The most offensive measure in the bill is the call for oil drilling in Alaska’s Arctic National Wildlife Refuge, which would jeopardize a fragile, pristine ecosystem by bringing in heavy machinery and an infrastructure supporting drilling crews. While Senate Democrats promise to filibuster, it should not come to this.
The energy bill provides $8.1 billion in tax breaks in the next decade, most of which will benefit coal, nuclear and natural gas providers – not the renewable energy industry. Republicans also defeated a measure to increase fuel efficiency standards in the next decade, effectively condemning Democrats’ efforts to add some redeeming conservation measures to the bill.
The bill also shields the makers of MTBE, a gasoline additive that has contaminated drinking water, from any product liability suits and even gives it $2 billion for transition costs as the dangerous chemical is phased out. When chemical companies are not held accountable for their actions that harm people, the public stands to become one big guinea pig for an arsenal of potentially harmful agents.

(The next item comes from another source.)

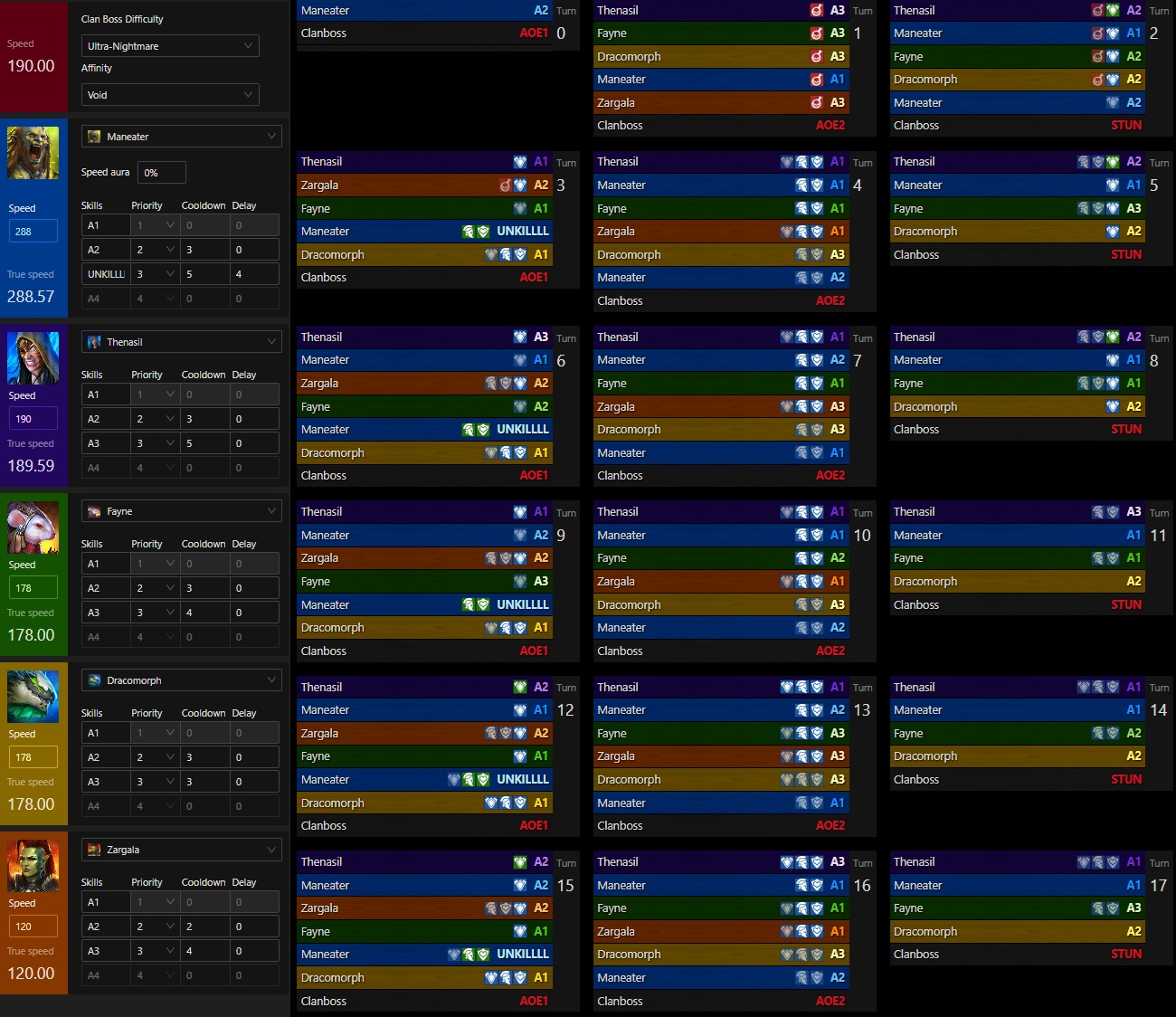Image resolution: width=1176 pixels, height=1017 pixels.
Task: Click Thenasil's large champion portrait
Action: pyautogui.click(x=33, y=358)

In a sorry attempt to seem environmentally friendly, the bill requires billions more gallons of ethanol to be used as a gasoline additive. Unfortunately, this farmers’ subsidy just shifts the burden of pollution from cars to ethanol plants and does nothing but use our fossil fuels in producing ethanol instead of powering cars – nothing is gained there.
This bill does nothing to fix this country’s energy crisis; the House only seems intent on providing economic incentives to its energy-company friends. Gas prices will not go down; lawmakers will not encourage conservation as a viable way to reduce dependence on foreign oil. House Republicans are driving this country to hell in a petroleum-fueled handbasket faster than the Democrats can say “filibuster.”